А вечером я читал про ибн-Габироля, великого поэта, математика, мистика и теолога, верного ученика Платона, самого близкого мне по духу из еврейских поэтов - за исключением, конечно же, Мандельштама и Целана. Но даже Габироль, писал автор книги, немного боялся одиночества; легенда гласит, что он создал девушку, на которой лежал отблеск небесных сфер. Она была прекрасна тем светом, который не проходит, и цветы в саду Габироля стали цвести даже зимой; но ее тайно увидел халиф и влюбился в нее. Она же оставалась равнодушной к словам халифа, его богатству и темным магическим таинствам его власти. И тогда халиф подумал: все дело в том, что она влюблена в этого сочинителя. Он вызвал к себе Габироля, взглянул на него и начал готовить казнь. "Эта девушка не человек, - ответил Габироль, - точнее, не вполне человек; подумай, разве ее равнодушие к твоей власти не свидетельствует об этом?" Но халиф не поверил ему и продолжал давать приказания палачу. Габироль же подошел к ней и на глазах у халифа разобрал ее на части. Это было легко сделать, потому что с самого начала она состояла из кусков, соединенных его воображением, так же, как мир соединен тонким раствором невидимой веры. Так, по крайней мере, считал автор моей книги. Я же подумал, что так быть не могло; и Габироль не мог ее убить ради того, чтобы спасти себе жизнь. Не все созданное может быть разрушено, он же лишь воплотил образ истины, образ света, образ своей любви. Во-первых, сказал я себе, она уже не была мертва; во-вторых, невозможно разобрать на куски душу человека, которого любишь.
4
Утро было солнечным, но уже прохладным; дыхание осени чувствовалось почти во всем. Накануне я заметил, что герани на балконе соседнего дома поблекли и начали медленно осыпаться. Я встал, вскипятил чайник, стал просматривать заметки, сделанные за два дня до этого; мне показалось, что история семьи моей прабабки, которую я пытался сохранить, не только проглядывает сквозь написанное, но и ускользает; конспективность сказанного, как крупная рыбацкая сеть, позволяла выскользнуть особой атмосфере этого мира, дыханию, душе рассказа, а мои комментарии еще больше запутывали дело. Возможно, что мои попытки посмотреть на происходящее немного сверху, сквозь прозрачный туман легкой иронии и были неуместны, но, с другой стороны, как мне казалось, с самого начала эта история предполагала некий зазор между взглядом и происходящим; более того, может быть, именно в нем и была скрыта ее тайна.

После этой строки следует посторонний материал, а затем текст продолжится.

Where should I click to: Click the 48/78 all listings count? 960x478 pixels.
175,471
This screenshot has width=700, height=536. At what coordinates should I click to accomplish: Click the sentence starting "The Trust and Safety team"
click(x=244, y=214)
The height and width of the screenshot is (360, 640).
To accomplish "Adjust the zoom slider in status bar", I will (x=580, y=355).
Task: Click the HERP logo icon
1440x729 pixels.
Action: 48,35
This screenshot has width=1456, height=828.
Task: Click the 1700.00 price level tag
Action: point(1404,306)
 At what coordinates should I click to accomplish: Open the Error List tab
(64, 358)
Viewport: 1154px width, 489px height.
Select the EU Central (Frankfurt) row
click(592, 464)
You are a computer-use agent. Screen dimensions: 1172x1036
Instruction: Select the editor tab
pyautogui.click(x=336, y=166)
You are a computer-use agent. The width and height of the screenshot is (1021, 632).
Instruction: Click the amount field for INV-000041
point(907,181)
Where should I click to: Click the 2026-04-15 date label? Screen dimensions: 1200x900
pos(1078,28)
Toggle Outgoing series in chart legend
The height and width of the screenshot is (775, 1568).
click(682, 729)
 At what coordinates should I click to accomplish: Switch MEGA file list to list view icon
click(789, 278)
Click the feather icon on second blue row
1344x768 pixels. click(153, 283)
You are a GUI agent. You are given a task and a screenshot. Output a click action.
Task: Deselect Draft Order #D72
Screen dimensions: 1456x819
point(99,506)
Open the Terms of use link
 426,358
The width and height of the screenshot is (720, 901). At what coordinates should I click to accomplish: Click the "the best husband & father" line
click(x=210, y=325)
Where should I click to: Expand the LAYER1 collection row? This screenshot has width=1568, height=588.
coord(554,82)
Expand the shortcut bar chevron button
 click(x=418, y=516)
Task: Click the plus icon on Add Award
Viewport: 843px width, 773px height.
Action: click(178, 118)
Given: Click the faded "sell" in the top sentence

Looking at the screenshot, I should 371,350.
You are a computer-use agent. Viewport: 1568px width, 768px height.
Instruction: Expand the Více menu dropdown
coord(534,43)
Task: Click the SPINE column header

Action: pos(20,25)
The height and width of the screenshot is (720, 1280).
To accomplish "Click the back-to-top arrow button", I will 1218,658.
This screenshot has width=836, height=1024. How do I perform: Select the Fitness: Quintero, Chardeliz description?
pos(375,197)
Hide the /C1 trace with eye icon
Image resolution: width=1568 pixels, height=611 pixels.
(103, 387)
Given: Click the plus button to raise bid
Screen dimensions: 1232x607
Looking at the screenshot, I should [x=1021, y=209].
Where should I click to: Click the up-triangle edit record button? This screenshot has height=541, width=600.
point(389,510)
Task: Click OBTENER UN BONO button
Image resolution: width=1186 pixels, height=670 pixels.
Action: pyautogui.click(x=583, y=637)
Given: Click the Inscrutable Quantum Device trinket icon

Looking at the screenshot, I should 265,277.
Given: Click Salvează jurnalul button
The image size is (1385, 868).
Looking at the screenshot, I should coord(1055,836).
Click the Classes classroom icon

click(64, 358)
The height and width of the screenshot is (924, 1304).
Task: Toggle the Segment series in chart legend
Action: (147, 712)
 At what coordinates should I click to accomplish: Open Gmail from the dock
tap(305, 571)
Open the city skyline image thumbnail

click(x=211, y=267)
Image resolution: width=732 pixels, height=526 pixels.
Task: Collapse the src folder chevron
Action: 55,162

В любом случае пора было браться за дело. За последние недели, пока я читал статьи, мои мысли незаметно собрались в единую цепочку; постепенно мне стало ясно, что существующие гипотезы только запутывают ситуацию, создавая никуда не ведущие, иллюзорно обходные пути, и, более того, незаметно прояснились контуры будущего решения. Над ним, разумеется, следовало еще подумать, и я бы даже, пожалуй, сделал это вчера, но утром, на свежую голову, я взялся писать Иннин "таргиль", а вечером, вернувшись домой, улегся на диван с книгой. На самом деле, "таргиль" занял гораздо больше времени, чем я предполагал; чтобы не испортить ей итоговую оценку и избежать еще одного позора, мне приходилось представлять себе ее преподавательницу и постоянно думать о том, какое именно из возможных решений эта девица могла иметь в виду.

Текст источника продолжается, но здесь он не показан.